The 58-year-old company sits on 39,820Sqm of land and operates with 530 permanent employees producing blankets, yarn and fabrics. Hwan M. Ryu and the government of Ethiopia partnered to run the factory in 2011.
Before announcing the tender, the Agency approached its partner, Hwan M. Ryu, to have the priority to acquire the government's share, according to Wendafrash Assefa, corporate communications director of the Agency.
"As the shareholder didn't show interest to acquire the remaining shares, we have floated the tender," Wondafrash told Fortune.
The Agency floated the tender on January 17, 2019, with a closing date of March 25, 2019. Once the bidding process is concluded and the buyer is identified, the transfer process will be completed within one month, according to Wondafrash.
“The government is determined to transfer the company to private investors as the government needs to focus on large companies,” said Wondafrash.
Established 23 years ago, the Agency has gone through various restructurings, with its most recent concluding just six months ago. It has the responsibility to develop a system of corporate administration and finance, support public enterprises to become competent and successful and study projects so that the enterprise can fill market gaps.
It also transfers state-owned enterprises to the private sector that do not have strategic benefits for the government. Since its establishment, it has transferred 375 state companies and generated 49 billion Br. It transfers companies through direct sales, joint ventures and lease and management contracts.
BM Ethiopia is one of 31 garment companies in the country and produced finished yarn and fabrics with 90,000 jobs.
Currently, there are 118 local private middle and high textile manufacturers in Ethiopia exporting their products to Germany, China, the United States and Italy.

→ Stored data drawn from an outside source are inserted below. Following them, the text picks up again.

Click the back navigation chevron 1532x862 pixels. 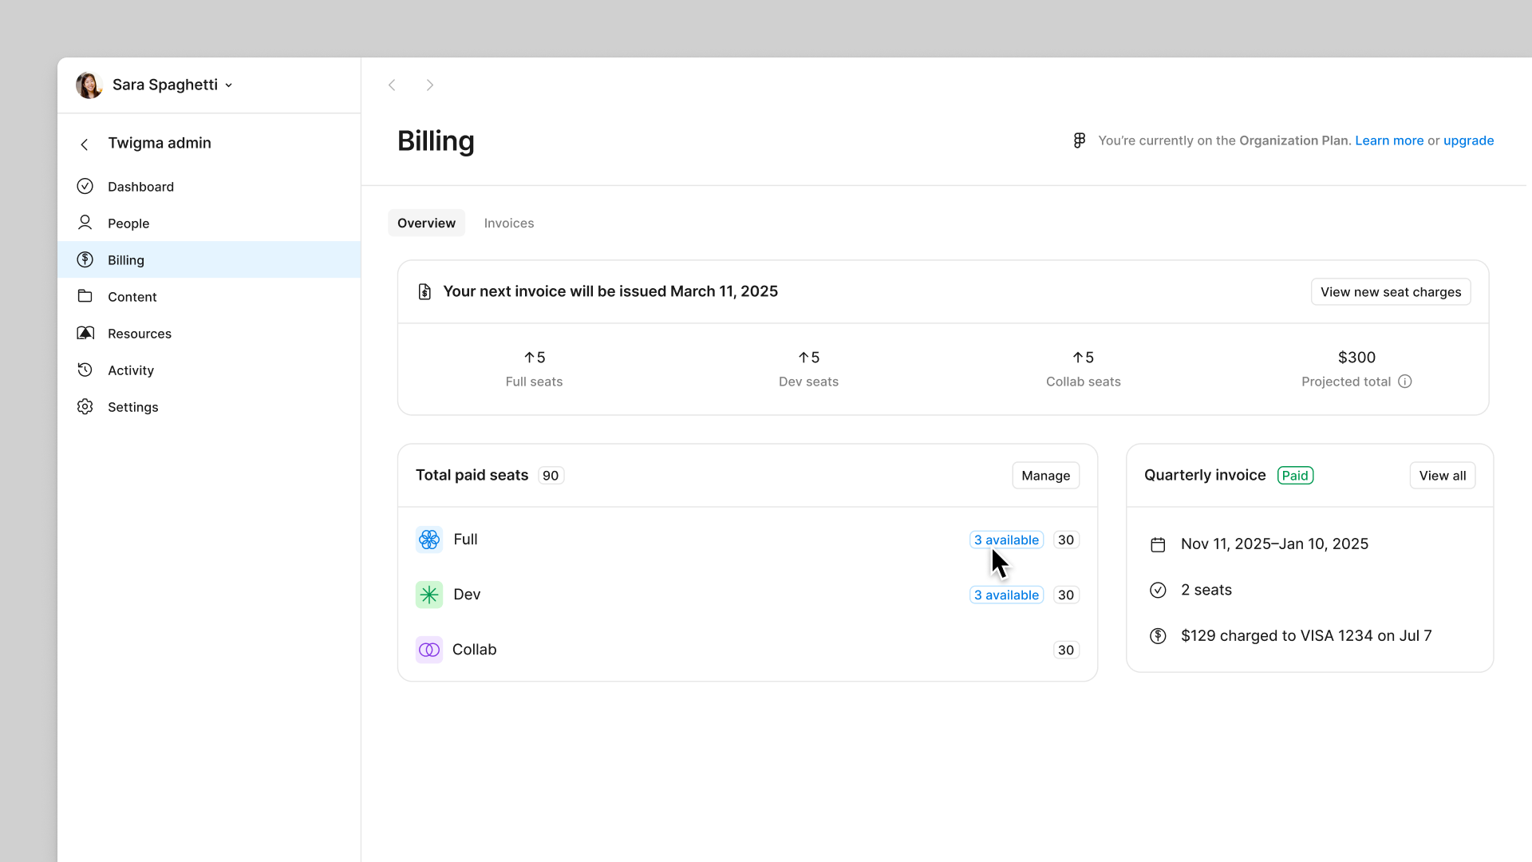coord(393,85)
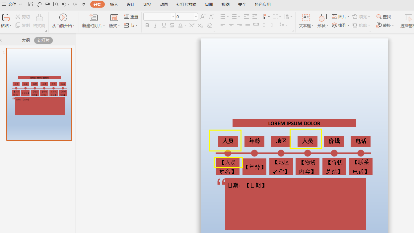The width and height of the screenshot is (414, 233).
Task: Switch to the 插入 ribbon tab
Action: click(114, 4)
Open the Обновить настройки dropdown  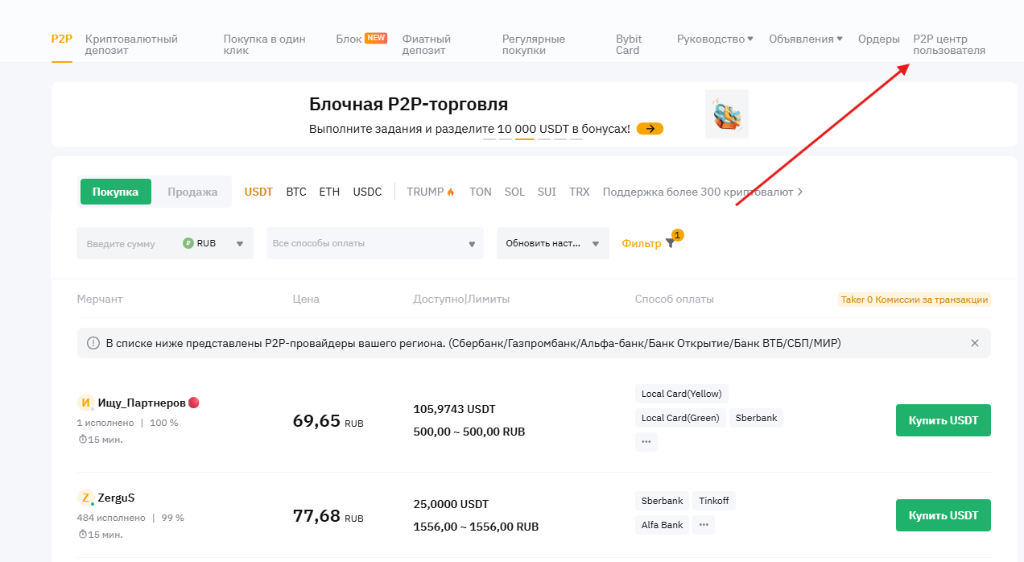(552, 243)
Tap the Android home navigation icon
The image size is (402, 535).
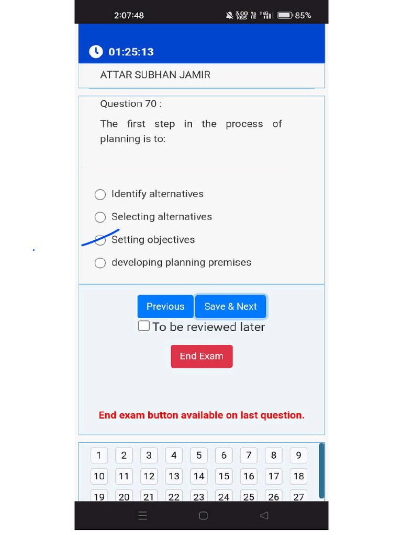click(x=203, y=516)
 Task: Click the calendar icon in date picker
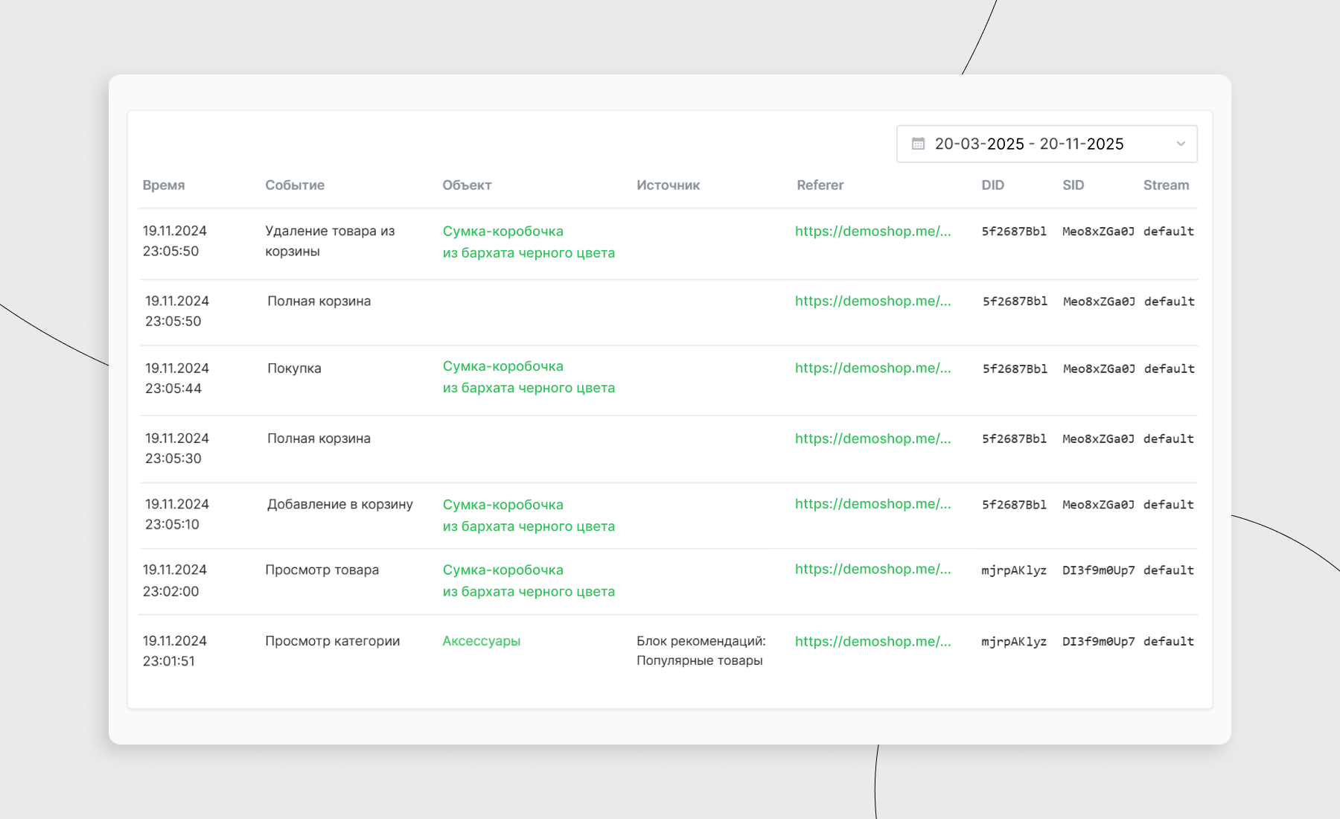(918, 144)
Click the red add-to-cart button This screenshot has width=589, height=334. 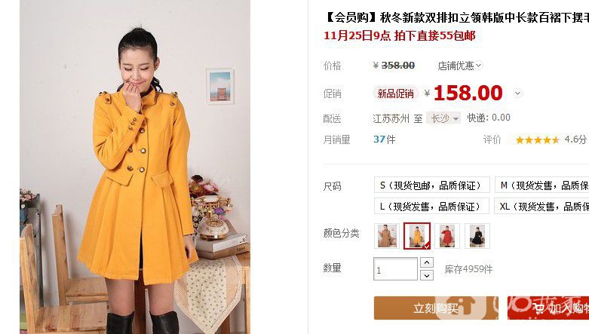548,308
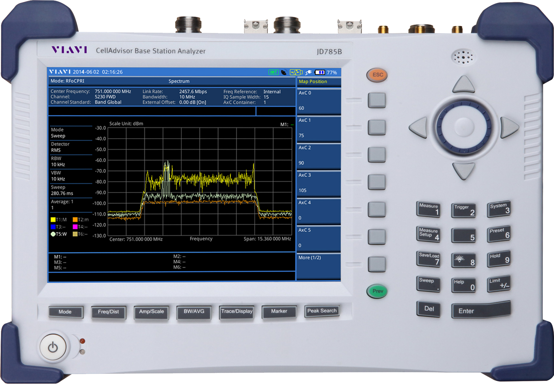Click the magenta T4 trace color swatch
Screen dimensions: 554x384
[75, 227]
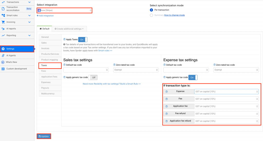Screen dimensions: 263x141
Task: Switch to the Product mapping tab
Action: coord(50,60)
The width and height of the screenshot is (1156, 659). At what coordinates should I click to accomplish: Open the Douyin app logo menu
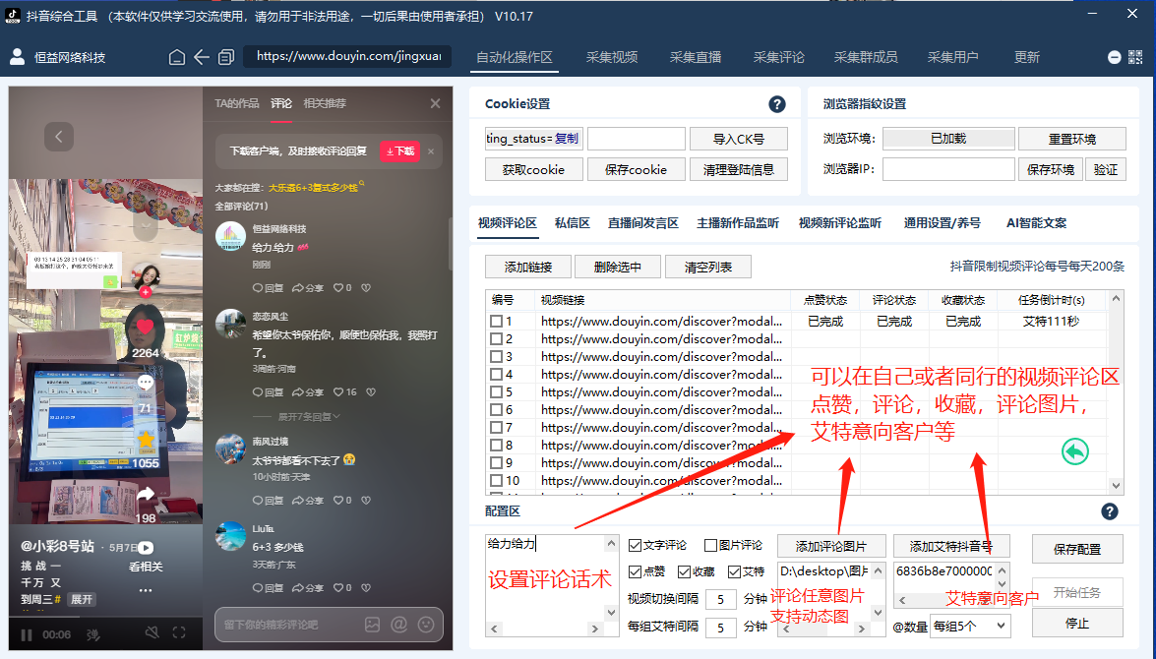12,13
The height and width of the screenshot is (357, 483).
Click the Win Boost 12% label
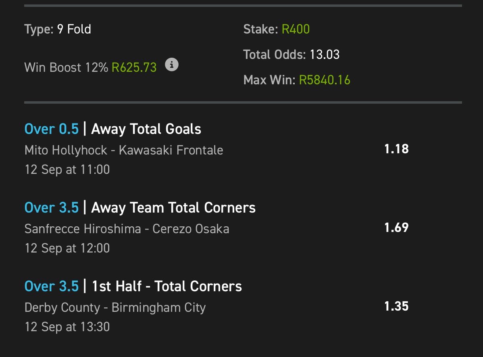(x=66, y=67)
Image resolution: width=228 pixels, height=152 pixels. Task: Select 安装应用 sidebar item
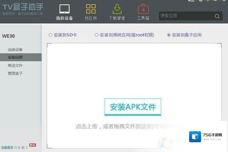[x=15, y=57]
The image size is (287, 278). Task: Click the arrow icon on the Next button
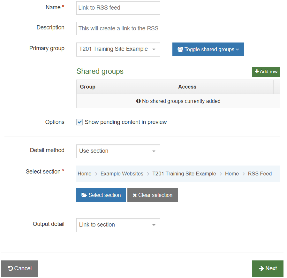click(262, 268)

One university lecturer applauds the government's attempt to transfer state companies to private owners, assuming the companies could be better managed in private hands.
"The private owners can improve product quality and could enable the factory to produce export standard products," said Ali Yibrie (PhD), a lecturer at Bahir Dar University College of Business & Economics.
The expert also suggests the country has potential in the textile industry, which is currently viewed as somewhat stagnant.
In the past fiscal year, the country generated 110 million dollars from the export of textile products, meeting only 46pc of the goal. A shortage of cotton, lack of trained manpower and instability in some parts of the country caused the shortfall.
"To fully exploit the potential, the country should have an institution like the centre of excellence and textile machine development on the production of yarns and fabrics," said Ali.
He also suggests that the industry operators work cooperatively with the educational institutions for better performance.
Hwan M.Ryu, CEO and president of BM Manufacturing, didn't respond to a phone call and text message left by Fortune before the paper went out to print.